>> Begin
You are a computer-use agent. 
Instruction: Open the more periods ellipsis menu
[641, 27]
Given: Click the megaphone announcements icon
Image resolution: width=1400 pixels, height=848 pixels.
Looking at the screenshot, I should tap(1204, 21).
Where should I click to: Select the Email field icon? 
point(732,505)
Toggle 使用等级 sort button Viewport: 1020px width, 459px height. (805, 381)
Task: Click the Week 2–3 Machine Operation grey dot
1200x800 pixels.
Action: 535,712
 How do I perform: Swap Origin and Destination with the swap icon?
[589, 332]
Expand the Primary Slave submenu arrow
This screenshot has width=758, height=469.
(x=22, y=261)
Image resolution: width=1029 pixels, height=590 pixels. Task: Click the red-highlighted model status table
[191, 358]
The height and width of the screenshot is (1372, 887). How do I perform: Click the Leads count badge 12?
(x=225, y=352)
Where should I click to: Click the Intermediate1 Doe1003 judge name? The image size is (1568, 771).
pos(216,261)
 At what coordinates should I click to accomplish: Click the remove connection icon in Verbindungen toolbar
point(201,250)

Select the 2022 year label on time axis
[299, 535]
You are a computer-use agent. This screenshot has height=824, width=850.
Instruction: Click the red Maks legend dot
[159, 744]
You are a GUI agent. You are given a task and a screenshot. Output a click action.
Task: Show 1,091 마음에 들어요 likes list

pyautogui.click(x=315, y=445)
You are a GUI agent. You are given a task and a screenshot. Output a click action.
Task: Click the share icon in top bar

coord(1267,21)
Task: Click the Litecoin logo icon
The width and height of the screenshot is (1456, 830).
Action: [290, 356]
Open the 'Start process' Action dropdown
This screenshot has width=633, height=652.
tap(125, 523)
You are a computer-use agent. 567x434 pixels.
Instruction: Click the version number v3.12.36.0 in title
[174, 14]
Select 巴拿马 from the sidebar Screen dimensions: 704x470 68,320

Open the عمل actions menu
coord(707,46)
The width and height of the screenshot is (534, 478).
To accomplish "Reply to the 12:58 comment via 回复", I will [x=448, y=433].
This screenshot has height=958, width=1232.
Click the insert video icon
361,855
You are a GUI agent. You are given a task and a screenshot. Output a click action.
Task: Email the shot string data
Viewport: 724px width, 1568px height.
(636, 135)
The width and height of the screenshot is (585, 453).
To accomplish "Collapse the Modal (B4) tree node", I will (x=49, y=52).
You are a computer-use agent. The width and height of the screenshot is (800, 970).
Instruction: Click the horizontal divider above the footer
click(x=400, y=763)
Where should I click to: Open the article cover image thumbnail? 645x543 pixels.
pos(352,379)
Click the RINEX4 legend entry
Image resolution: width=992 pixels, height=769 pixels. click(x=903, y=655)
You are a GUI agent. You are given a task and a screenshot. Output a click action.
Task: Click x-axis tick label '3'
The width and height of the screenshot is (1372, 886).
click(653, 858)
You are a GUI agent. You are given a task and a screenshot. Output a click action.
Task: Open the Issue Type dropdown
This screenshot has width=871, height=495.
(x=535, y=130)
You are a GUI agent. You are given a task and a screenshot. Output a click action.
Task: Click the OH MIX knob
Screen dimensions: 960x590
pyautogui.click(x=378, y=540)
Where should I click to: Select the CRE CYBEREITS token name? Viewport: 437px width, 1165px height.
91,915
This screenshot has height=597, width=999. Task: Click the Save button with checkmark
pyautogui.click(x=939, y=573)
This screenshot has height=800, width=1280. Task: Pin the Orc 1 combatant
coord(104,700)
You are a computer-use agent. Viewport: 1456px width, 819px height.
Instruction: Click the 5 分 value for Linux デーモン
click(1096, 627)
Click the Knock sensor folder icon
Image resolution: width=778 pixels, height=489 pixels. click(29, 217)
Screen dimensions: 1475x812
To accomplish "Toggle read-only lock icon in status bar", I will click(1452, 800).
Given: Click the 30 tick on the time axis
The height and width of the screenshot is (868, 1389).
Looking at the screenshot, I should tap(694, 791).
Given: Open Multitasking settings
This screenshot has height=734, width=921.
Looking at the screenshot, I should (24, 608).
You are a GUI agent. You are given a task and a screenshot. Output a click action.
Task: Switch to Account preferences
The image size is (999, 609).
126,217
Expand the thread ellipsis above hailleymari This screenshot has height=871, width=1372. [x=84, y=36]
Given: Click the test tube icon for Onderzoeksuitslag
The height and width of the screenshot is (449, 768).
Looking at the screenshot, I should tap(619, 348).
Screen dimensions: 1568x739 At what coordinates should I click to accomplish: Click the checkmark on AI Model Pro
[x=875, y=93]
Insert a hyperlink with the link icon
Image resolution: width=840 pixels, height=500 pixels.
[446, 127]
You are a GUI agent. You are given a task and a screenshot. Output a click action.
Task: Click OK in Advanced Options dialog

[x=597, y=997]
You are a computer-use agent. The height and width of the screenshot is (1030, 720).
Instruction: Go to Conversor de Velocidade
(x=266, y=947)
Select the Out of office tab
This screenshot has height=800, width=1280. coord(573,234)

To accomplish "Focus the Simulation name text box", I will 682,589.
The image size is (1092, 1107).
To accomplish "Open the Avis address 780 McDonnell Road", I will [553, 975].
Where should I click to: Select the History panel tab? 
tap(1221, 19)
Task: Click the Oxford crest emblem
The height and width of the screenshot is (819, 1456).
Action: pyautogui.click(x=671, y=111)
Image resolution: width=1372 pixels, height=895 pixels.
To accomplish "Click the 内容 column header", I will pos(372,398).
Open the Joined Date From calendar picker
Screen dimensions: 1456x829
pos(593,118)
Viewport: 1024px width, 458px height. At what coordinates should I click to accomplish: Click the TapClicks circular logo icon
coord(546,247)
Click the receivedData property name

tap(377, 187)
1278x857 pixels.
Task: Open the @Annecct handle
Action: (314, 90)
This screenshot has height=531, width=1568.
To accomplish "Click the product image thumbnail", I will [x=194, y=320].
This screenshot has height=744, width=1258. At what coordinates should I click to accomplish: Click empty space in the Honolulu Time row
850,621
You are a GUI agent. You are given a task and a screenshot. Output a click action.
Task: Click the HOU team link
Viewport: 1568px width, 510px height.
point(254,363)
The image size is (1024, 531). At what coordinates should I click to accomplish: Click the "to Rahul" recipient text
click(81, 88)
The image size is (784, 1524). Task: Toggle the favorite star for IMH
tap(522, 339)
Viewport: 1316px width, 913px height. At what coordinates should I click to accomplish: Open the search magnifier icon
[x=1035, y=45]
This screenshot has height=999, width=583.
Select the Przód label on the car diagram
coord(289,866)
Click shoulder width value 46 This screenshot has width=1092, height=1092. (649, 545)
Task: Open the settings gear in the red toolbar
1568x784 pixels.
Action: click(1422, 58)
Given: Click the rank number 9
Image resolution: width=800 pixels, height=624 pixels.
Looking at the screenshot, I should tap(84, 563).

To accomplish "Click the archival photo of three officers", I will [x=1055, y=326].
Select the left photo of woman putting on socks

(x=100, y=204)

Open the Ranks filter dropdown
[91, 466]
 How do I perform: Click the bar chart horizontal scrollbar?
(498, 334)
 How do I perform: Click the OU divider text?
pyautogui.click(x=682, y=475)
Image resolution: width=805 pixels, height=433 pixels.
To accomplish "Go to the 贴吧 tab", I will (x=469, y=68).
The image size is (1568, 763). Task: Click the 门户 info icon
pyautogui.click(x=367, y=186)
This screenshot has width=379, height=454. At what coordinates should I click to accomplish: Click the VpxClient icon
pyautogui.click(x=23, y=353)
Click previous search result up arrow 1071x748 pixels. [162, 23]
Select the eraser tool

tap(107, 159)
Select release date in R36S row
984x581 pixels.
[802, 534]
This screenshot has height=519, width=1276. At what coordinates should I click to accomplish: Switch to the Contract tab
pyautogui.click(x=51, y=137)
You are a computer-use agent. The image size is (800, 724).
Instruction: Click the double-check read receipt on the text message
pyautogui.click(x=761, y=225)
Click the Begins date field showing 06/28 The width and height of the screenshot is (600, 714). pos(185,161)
>> End
> _Stated exercise_
Turn the lines of the records, from the line with "The height and width of the screenshot is (1372, 887)." up to and including the line with "pos(352,379)", into a numbered list, one line per item. Leave out any blank lines.

> _Answer to the exercise_
1. The height and width of the screenshot is (1372, 887). How do I perform: Click the Leads count badge 12?
2. (x=225, y=352)
3. Where should I click to: Click the Intermediate1 Doe1003 judge name? The image size is (1568, 771).
4. pos(216,261)
5.  At what coordinates should I click to accomplish: Click the remove connection icon in Verbindungen toolbar
6. point(201,250)
7. Select the 2022 year label on time axis
8. [299, 535]
9. You are a computer-use agent. This screenshot has height=824, width=850.
10. Instruction: Click the red Maks legend dot
11. [159, 744]
12. You are a GUI agent. You are given a task and a screenshot. Output a click action.
13. Task: Show 1,091 마음에 들어요 likes list
14. pyautogui.click(x=315, y=445)
15. You are a GUI agent. You are given a task and a screenshot. Output a click action.
16. Task: Click the share icon in top bar
17. coord(1267,21)
18. Task: Click the Litecoin logo icon
19. The width and height of the screenshot is (1456, 830).
20. Action: [290, 356]
21. Open the 'Start process' Action dropdown
22. This screenshot has width=633, height=652.
23. tap(125, 523)
24. You are a computer-use agent. 567x434 pixels.
25. Instruction: Click the version number v3.12.36.0 in title
26. [174, 14]
27. Select 巴拿马 from the sidebar Screen dimensions: 704x470 68,320
28. Open the عمل actions menu
29. coord(707,46)
30. The width and height of the screenshot is (534, 478).
31. To accomplish "Reply to the 12:58 comment via 回复", I will [x=448, y=433].
32. This screenshot has height=958, width=1232.
33. Click the insert video icon
34. 361,855
35. You are a GUI agent. You are given a task and a screenshot. Output a click action.
36. Task: Email the shot string data
37. Viewport: 724px width, 1568px height.
38. (636, 135)
39. The width and height of the screenshot is (585, 453).
40. To accomplish "Collapse the Modal (B4) tree node", I will (x=49, y=52).
41. You are a computer-use agent. The width and height of the screenshot is (800, 970).
42. Instruction: Click the horizontal divider above the footer
43. click(x=400, y=763)
44. Where should I click to: Open the article cover image thumbnail? 645x543 pixels.
45. pos(352,379)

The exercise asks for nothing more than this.